Sunday, November 29, 2009

Countdown to The Superman Effect- 21 days

Three weeks before resignation day! I must admit, it’s getting harder to write from the heart. I keep asking myself: “Do my readers want to hear about dream manifestation or healing prayer? Taking action? Overcoming fears or parallel universes? This is me. This is who I am and I just want to write my story. I had received great advice before I started this process: “If you want to reduce writer’s block, just speak and let your fingers take the dictation. Write for you and no one else. Your readers will make themselves known.”

I feel called to write about one of the greatest figures of the 20th century. She has been an inspiration to me and millions who look for greater and greater ways to serve. She had a moment that changed everything. The “moment” came on September 10, 1946 and the woman’s name is Mother Teresa.

Excerpts from Mother Teresa’s Secret Fire- The Encounter that Changed Her Life And How It can Transform Your Own by Joseph Langford, 2008, Our Sunday Visitor Publishing

Mother Teresa’s moment arrived while on a train to Darjeeling, India. She named this day, “Inspiration Day”.

“Somewhere along the way, Mother Teresa had an extraordinary experience of God. In her characteristic humility, she would refer to this life-changing experience as simply ‘a call within a call’, a call to leave Loreto and go into the slums [of Calcutta]. Only later would she reveal more of what transpired in her soul that September day, and of the extraordinary interior communications during the following year and a half, in which Jesus would commission her to ‘carry him’ and ‘be his light’ in the darkness of Calcutta’s slums.” Pg.21

“..An experience of such power and depth, of such intense ‘light and love’, as she would later describe it, that by the time her train pulled into the station at Darjeeling, she was no longer the same. Though no one knew it at the time, Sister Teresa had just become Mother Teresa.”- pg. 44

I remember learning of her death within a few days after my wife and I had arrived in Colorado, August 1997. I found it so divinely perfect that this humble nun passed away as quietly as she moved through life. Her death and burial was overshadowed by that of Princess Diana's. I have always admired the depth of her humility and hope to grow in its lessons. Mother Teresa did not allow this “Inspiration Day” moment to be spoken of until 1984. It was to be revealed within the context of a reason for her dedication to the poorest of the poor: to quench the divine thirst of God. Human Beings are not the only ones who long for a connection to the divine. The divine longs for a connection with us!
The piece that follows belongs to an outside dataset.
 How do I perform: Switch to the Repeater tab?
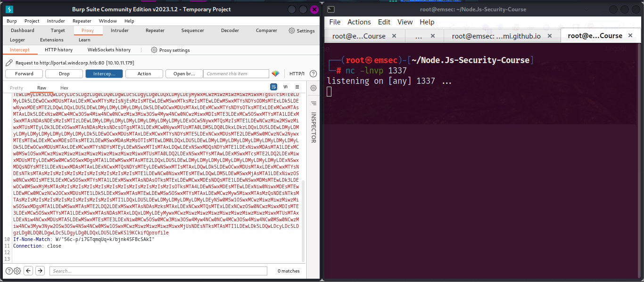click(155, 31)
A testament to the notion that we are all one disguised as many. Mother Teresa’s mission, which began on September 10, 1946 is best illustrated in her own her words:

“Poverty doesn’t only consist of being hungry for bread, but rather it is a tremendous hunger for human dignity. We need to love and to be somebody for someone else. This is where we denied the poor a piece of bread, but by thinking that they have no worth and leaving them abandoned in the streets, we have denied them the human dignity that is rightfully theirs as children of God. The world today is hungry not only for bread but hungry for love, hungry to be wanted, to be loved.”- Mother Teresa, No Greater Love. p. 93.

The reason I exalt Mother Teresa is because not only did she listen to spirit and obeyed its calling, she did so without regard to the usual barriers human beings put along their path to service. All people, regardless of religion, social class and lifestyle deserve to be loved and cared for. It was a command from her creator. Through the words “I thirst”, the divine conveyed a need for her. The divine conveys the same need for us all.

I have no idea how best to serve. Discovering how best to serve is the bulk of my work. I make people laugh at work with my John Travolta moves, I try to stay positive at home and speak to my daughters about their limitless potential and to have no doubt- Santa will answer their letter. I try to write from my heart ignoring the inner critic who thinks all he is doing is inviting judgement, and help in any way I can. Yet it always feels drastically insufficient. Do I give enough money to charity? Do I volunteer enough of my time? It never feels like enough. My only hope is that I have found a new way to serve-through writing. Mother Teresa consistently did the impossible around the world. She overcame corrupt regimes, wars, political and religious obstacles by focusing on one thing: making the person in front of her feel better. If I can just focus on that and not on meeting Oprah, it will be a purpose driven life indeed.